------ Data for the task ------

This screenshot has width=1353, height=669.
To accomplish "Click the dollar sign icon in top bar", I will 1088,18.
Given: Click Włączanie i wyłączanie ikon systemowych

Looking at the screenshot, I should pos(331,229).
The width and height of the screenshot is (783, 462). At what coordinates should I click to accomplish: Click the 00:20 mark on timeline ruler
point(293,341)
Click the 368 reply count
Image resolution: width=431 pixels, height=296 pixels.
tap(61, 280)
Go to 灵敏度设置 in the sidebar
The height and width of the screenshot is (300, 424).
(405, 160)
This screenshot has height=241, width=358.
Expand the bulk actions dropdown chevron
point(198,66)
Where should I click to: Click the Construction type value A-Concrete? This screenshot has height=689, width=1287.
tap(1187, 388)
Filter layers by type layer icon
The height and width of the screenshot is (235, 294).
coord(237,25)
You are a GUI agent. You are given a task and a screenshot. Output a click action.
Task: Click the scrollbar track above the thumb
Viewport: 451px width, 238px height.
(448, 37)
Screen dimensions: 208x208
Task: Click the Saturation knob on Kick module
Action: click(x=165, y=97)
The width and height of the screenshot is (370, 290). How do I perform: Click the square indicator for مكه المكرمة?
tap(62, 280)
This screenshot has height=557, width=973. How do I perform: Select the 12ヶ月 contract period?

------

▸ What you will do
All entries are to be returned word for word.

▸ Answer to this problem
This screenshot has width=1353, height=669.
To accomplish "Click the dollar sign icon in top bar", I will 1088,18.
Given: Click Włączanie i wyłączanie ikon systemowych

Looking at the screenshot, I should pos(331,229).
The width and height of the screenshot is (783, 462). At what coordinates should I click to accomplish: Click the 00:20 mark on timeline ruler
point(293,341)
Click the 368 reply count
Image resolution: width=431 pixels, height=296 pixels.
tap(61, 280)
Go to 灵敏度设置 in the sidebar
The height and width of the screenshot is (300, 424).
(405, 160)
This screenshot has height=241, width=358.
Expand the bulk actions dropdown chevron
point(198,66)
Where should I click to: Click the Construction type value A-Concrete? This screenshot has height=689, width=1287.
tap(1187, 388)
Filter layers by type layer icon
The height and width of the screenshot is (235, 294).
coord(237,25)
You are a GUI agent. You are given a task and a screenshot. Output a click action.
Task: Click the scrollbar track above the thumb
Viewport: 451px width, 238px height.
(448, 37)
Screen dimensions: 208x208
Task: Click the Saturation knob on Kick module
Action: click(x=165, y=97)
The width and height of the screenshot is (370, 290). How do I perform: Click the square indicator for مكه المكرمة?
tap(62, 280)
This screenshot has height=557, width=973. How do I perform: Select the 12ヶ月 contract period?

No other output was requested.